At our school there us a Christmas show and sports day and once we had a harvest or something show, can't quite remember. But what your school does sounds similar. I would also advise getting involved with the PTFA as they might need helpers at fund raising events and this helps you feel more like part of the school community.

TeenLifeMum · 23/11/2024 11:59

That sounds amazing. I work full time with 3dc and parental school events are a guilt filled nightmare.

kalokagathos · 23/11/2024 12:05

My daughter's schools (now 16) were the same (and due to moving she attended 3 primary schools). It didn't occur to me I was missing out. I was grateful I didn't have to take time off work/ and endure these events 😬😂 I prefer what I organise for my child than those cheap busy events....

PenGold · 23/11/2024 12:13

It sounds unusual, particularly up to and including Yr6. I think the current Ofsted framework does look at stakeholder engagement, and it sounds like an area they could do with developing.

I don’t think you’re being unreasonable. I’d try emailing the head again. If the Head’s reply is particularly dismissive you could ask them to reconsider under stage one of the Complaints Policy (check it but there is usually an informal stage) before escalating to a formal complaint. Hopefully that wouldn’t be necessary though!

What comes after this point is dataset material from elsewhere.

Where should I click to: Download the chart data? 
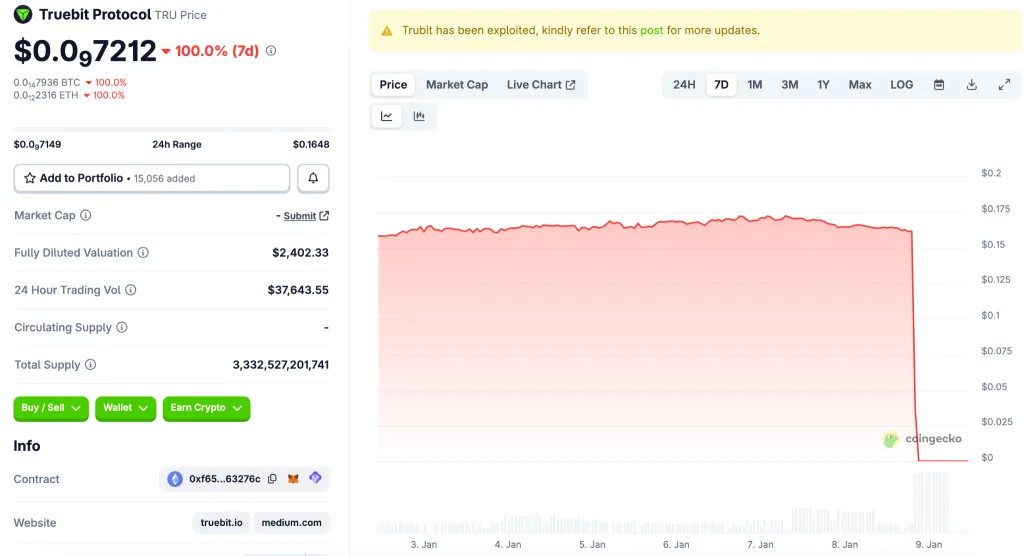[x=971, y=85]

There are loads of benefits to engaging parents in their children’s education. I don’t think it’s an unreasonable ask as long as it’s handled well.

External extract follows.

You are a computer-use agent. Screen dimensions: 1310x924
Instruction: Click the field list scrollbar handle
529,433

Muchtoomuchtodo · 23/11/2024 12:17

That sounds rubbish but probably works well if the majority of parents work

At our primary we were invited in for:
class assembly one a term
2 parents evenings a year
Christmas show - often not a nativity
sports Day
End of year music show

The PTA would run:
summer fayre
Christmas fayre
various film nights and disco (Santes Dwynwen, Halloween etc) - being a member meant attendance at regular meetings and supporting at the event so more contact with school. It did not mean saved seats at any events!

They always needed parent helpers on trips - I worked flexibly so often did this.

I was also a parent governor for 4 years giving a more behind the scenes view of what was going on and opportunities to formally raise issues .

Pancakeflipper · 23/11/2024 13:13

Our primary school had lots of opportunities so it's not 'normal' in my experience. Weekly reading club, assemblies with presentations from the children on the topics they were doing, helping in the school veg patch for gardening club, seasonal concerts, music evening, being involved in sports events.
Then obviously secondary it fades off.

And I go into primary schools regularly and they have parent involvement too.

I wonder if the school culture is different with it being 4-18yrs?

elizzza · 23/11/2024 19:36

whyschoolwhy · 23/11/2024 00:25

I don't imagine they'd pair me with my son for that?

Ha! Well that says it all about your attitude I’m afraid. You want to “engage with school life” but solely to the benefit of your child?